Page-level dictionaries are created and updated automatically during either LOAD INSERT or LOAD REPLACE operations; the KEEPDICTIONARY and RESETDICTIONARY options of the LOAD command have no effect on page-level dictionaries.

Table-level compression dictionaries

Table-level dictionaries are created automatically for both LOAD INSERT and LOAD REPLACE operations if no dictionary exists; however, if a table-level dictionary does exist, by default, the dictionary is not updated. More specifically, LOAD REPLACE operations assume the KEEPDICTIONARY option by default. You can specify the RESETDICTIONARY option to remove the existing table-level dictionary and create a new one.

LOAD INSERT always follows the behavior implied by the KEEPDICTIONARY option.

When building table-level dictionaries for non-XML data, the load utility uses the data that exists in the target table to build the dictionaries, under the assumption that this preexisting data is representative of the type of data that will be stored in that table. In cases where there is insufficient preexisting data in the target table, the load utility builds the dictionaries once it has sampled enough input data. In this situation, the load utility uses only the input data to build the dictionary.

For XML data, the load utility samples incoming data only.

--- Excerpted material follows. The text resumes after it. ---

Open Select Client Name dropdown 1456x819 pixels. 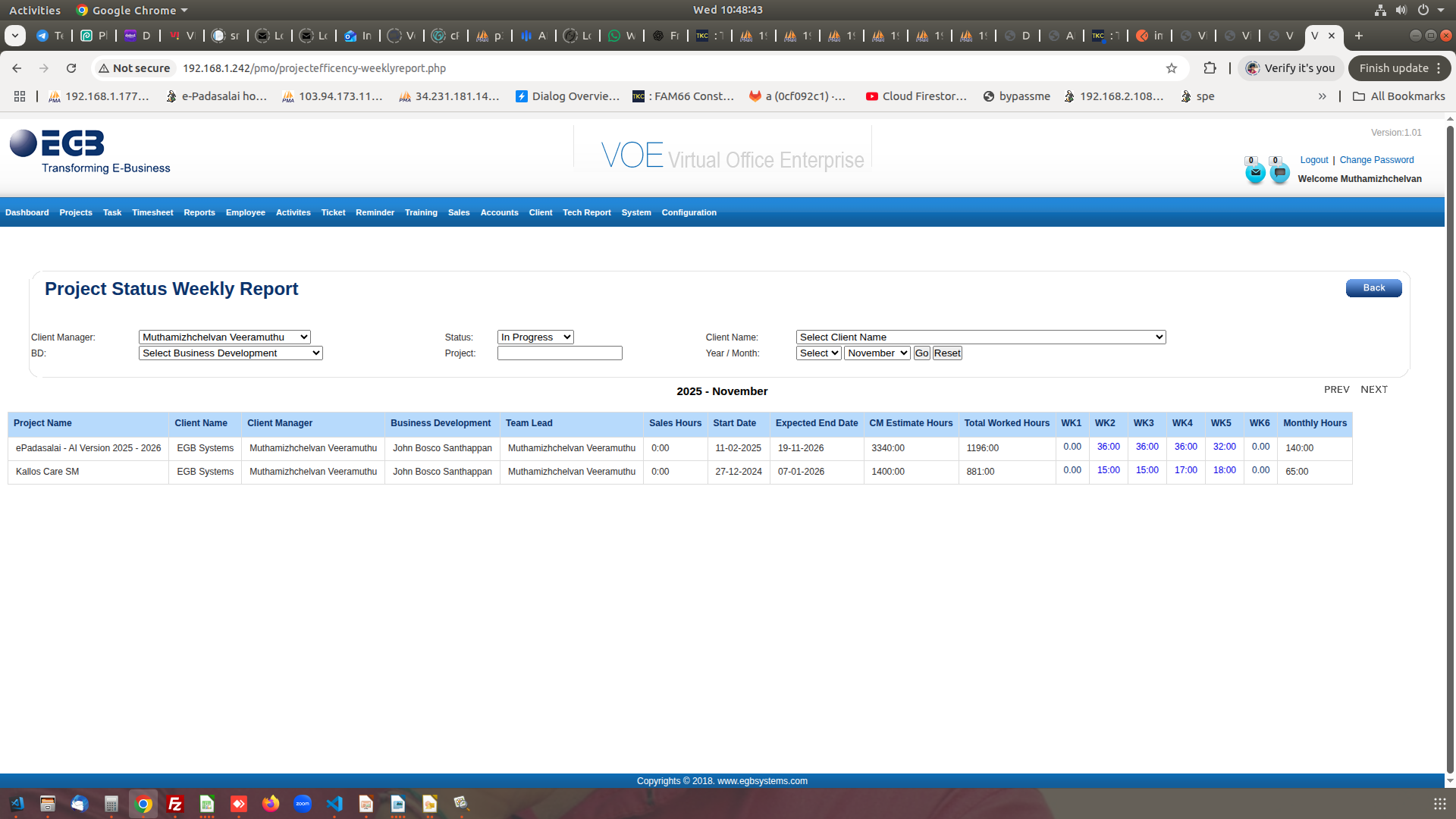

When dictionaries are created for range-partitioned tables, each partition is treated like an individual table. There will not be any cross-partition dictionaries and dictionary creation does not occur on partitions already containing dictionaries. For table data, the dictionary generated for each partition is based on the preexisting table data (and, if necessary, the loaded data) in that partition only. In Version 9.7 Fix Pack 1 and later, if the preexisting data in a partition is less than the minimum threshold, the dictionary is generated based only on the loaded data. For XML data, the dictionary generated for each partition is based the data being loaded into that partition.

LOAD REPLACE using the KEEPDICTIONARY option

A LOAD REPLACE that uses the KEEPDICTIONARY option keeps the existing dictionaries and uses them to compress the loaded data, as long as the target table has the COMPRESS attribute enabled. If dictionaries do not exist, the load utility generates new ones (provided the data that is being loaded into the table surpasses a predetermined threshold for table rows or XML documents stored in the default XML storage object) for tables with the COMPRESS attribute enabled. Since the data in the target table is replaced, the load utility uses only the input data to build the dictionaries. After a dictionary has been created, it is inserted into the table and the load operation continues.

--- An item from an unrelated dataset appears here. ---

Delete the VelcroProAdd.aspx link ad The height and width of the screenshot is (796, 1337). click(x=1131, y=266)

LOAD REPLACE using the RESETDICTIONARY option

There are two key implications of using the RESETDICTIONARY option when loading into a table with the COMPRESS attribute on. First, dictionary creation occurs as long as any amount of data will exist in the target table once the LOAD REPLACE has completed. In other words, the new compression dictionaries can be based on a single row of data or a single XML document. The other implication is that the existing dictionaries are deleted but are not replaced (the target table will no longer have compression dictionaries) if any of the following situations are true:

The operation is performed on a table with the COMPRESS attribute off
Nothing was loaded (zero rows), in which case ADM5591W is printed to the notification log

Note: If you issue a LOAD TERMINATE operation after a LOAD REPLACE with the RESETDICTIONARY option, any existing compression dictionaries will be deleted and not replaced.

Performance impact

Dictionary creation affects the performance of a load operation in two ways:

For LOAD INSERT operations, all of the preexisting table data, not just the minimum threshold for dictionary creation, is scanned before building the table-level compression dictionary. Therefore, the time used for this scan increases with table size.
There is additional processing to build the compression dictionaries, although the time used for building the dictionaries is minimal.

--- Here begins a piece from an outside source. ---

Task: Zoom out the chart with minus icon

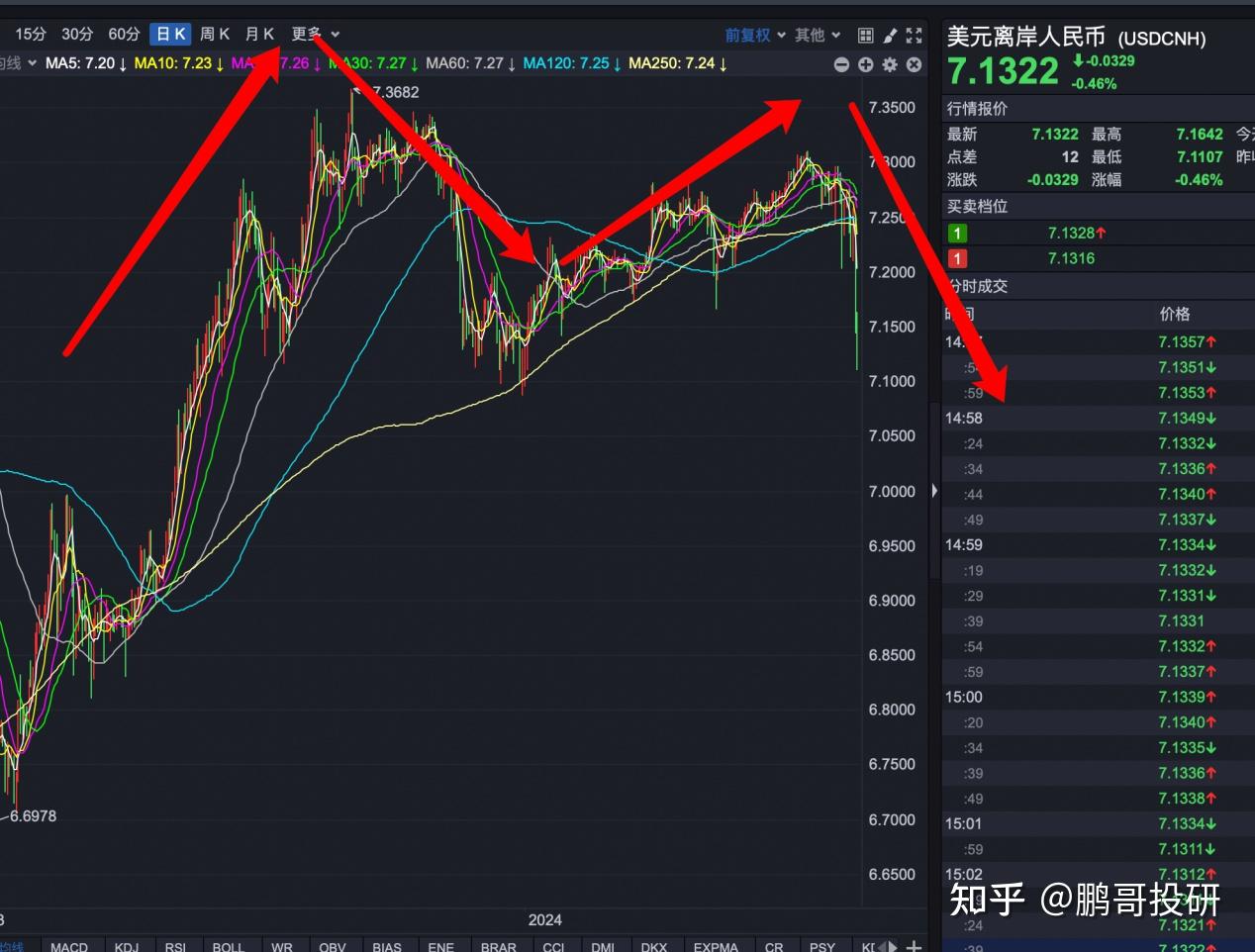Action: point(840,63)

While some operations related to the building of dictionaries can affect the CPU utilization by the LOAD command, load operations are generally I/O bound. That is, much of the time spent waiting for the load to complete is taken up waiting for data to be written to disk. The increased load on the CPU caused by dictionary creation generally does not increase the elapsed time required to perform the load; indeed, because data is written in compressed format, I/O times can actually decrease as compared to loading data into uncompressed tables.